I will NEVER go back. This guy is an elitist douchebag, and he will NEVER eat his words, because he’s a coward. He’s run away from numerous offers to debate DPC vs whatever it is he thinks is better.
Doug, strong work as usual my friend.
I will continue to scream this peeve of mine, that dishonest, self-interested scum like Paul George deliberately misuse, and thereby pervert the Hippocratic Oath to push their own agendas. The Classical oath (and as far as I’ve read, the silly modern adaptations) say NOTHING about obligations to take -third-party insurance, or treat the whole world based on quality metrics and cultural competency.
I damn sure never took any such oath, nor would I. For its anachronistic mentions of stone, abortifacients, and slaves, beware anyone who runs at you waving the Hippocratic Oath. They probably didn’t take it themselves, and in any case, they are merely trying to tell you what to do.
A self-promoting, putrid academician damning DPC out of ignorance, fear, or envy, deserves every insult we here can hurl. His title may be “doctor,” but he is no physician.
When we “took” the Oath almost 50 years ago, mentally I called it “the Hypocritic Oath”…something we did by rote, like the Pledge of Allegiance. Certainly it’s specious to say that being a DPC doctor “violates” the Oath, which my guess is that a lot of medical schools have abandoned.
Totally agree, Dr. Doug. Social inequity?? Kudos to doctors who act like real business people and control their practices and income without depending on corrupt and malignant insurance companies.

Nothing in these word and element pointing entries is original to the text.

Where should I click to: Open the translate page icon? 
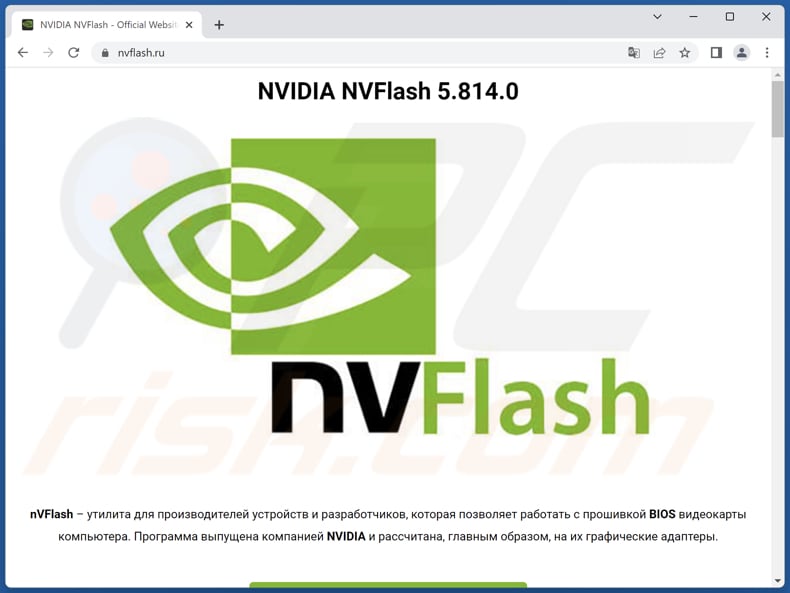point(634,52)
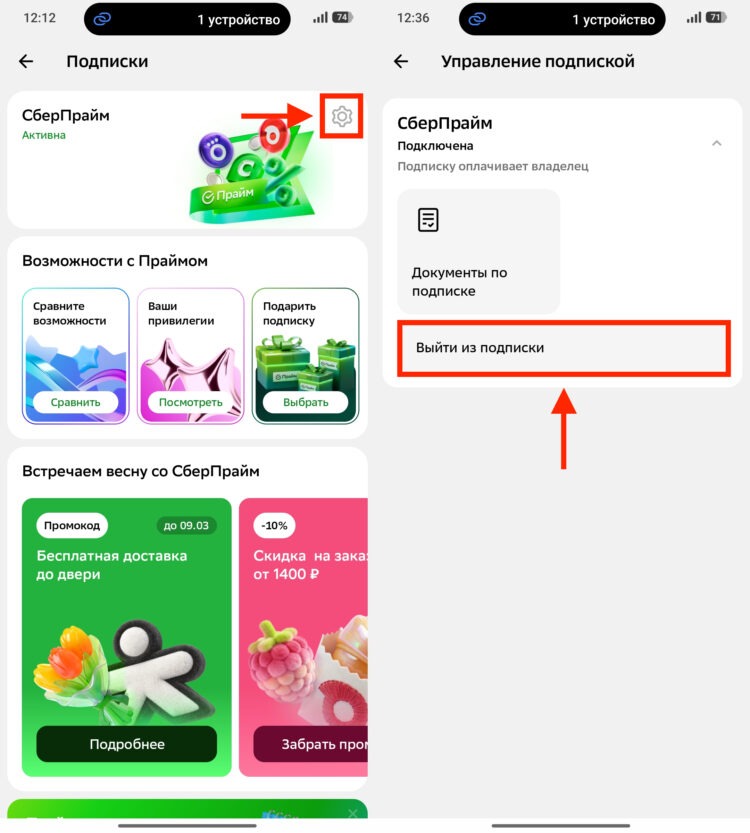Tap the Сравнить button
The width and height of the screenshot is (750, 833).
click(x=75, y=402)
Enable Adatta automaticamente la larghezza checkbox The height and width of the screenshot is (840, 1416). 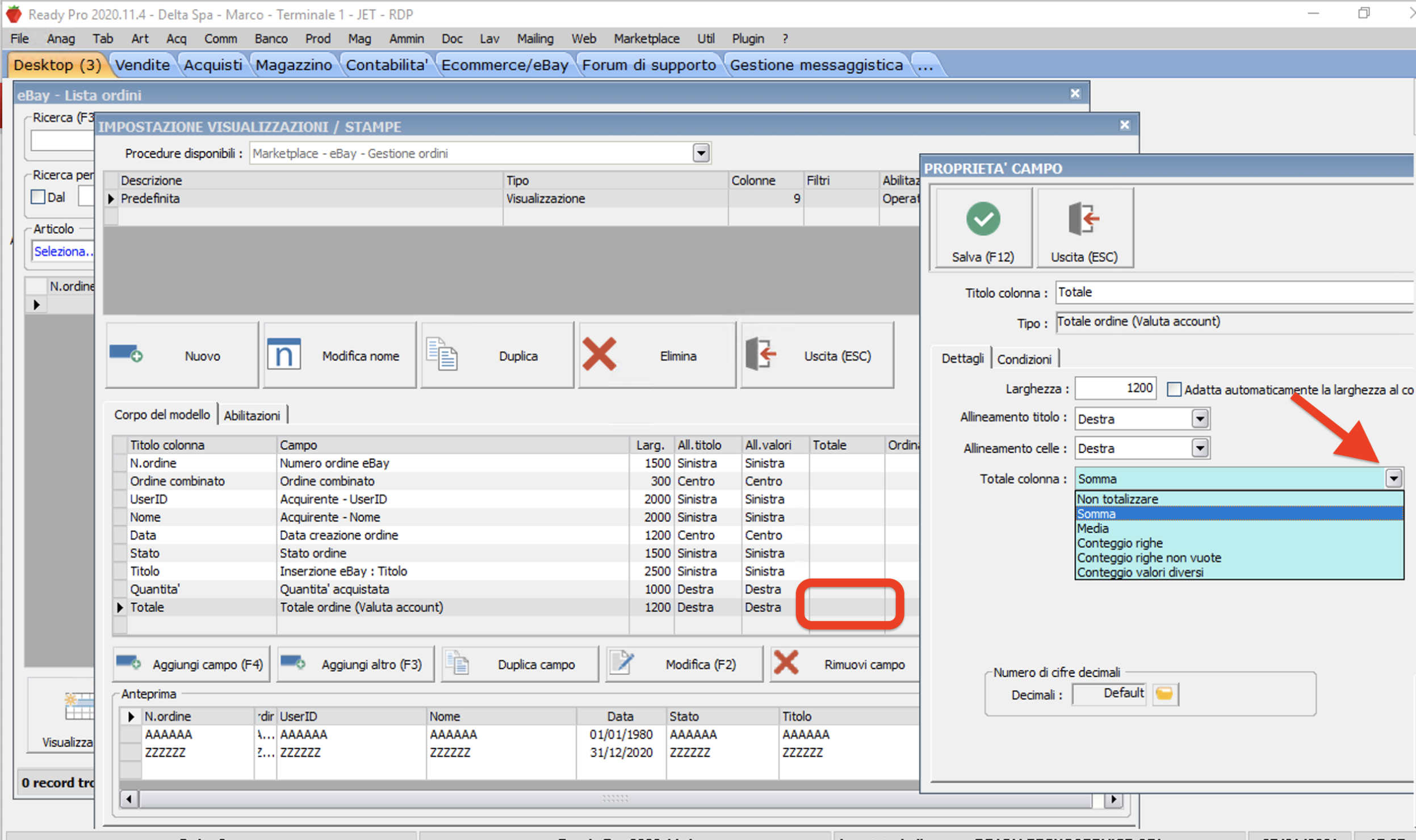tap(1174, 389)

It always seems to be the Ivory Tower guys who are clueless about guys in the trenches. I was sorely disappointed to hear the “esteemed” Atul Gawande, MD, in a speech here and afterwards he answered attendees’ anonymous questions submitted on index cards. In response to one female physician facing loss of income and burnout, he basically answered “Grow a pair.” Clueless.
Gawande is a pompous, self-righteous idiot. He goes off to McAllen, Texas to search for excessive charges while his own institution, Brigham, is taking patients and insurers to the cleaners every minute with some of the highest charges and facility fees in the country.
Go get ’em, Doug!
All you’re asking is that the DR demonstrate which method is better. This is done by setting up different types of clinics and measuring certain variables. Isn’t that what academicians are supposed to do?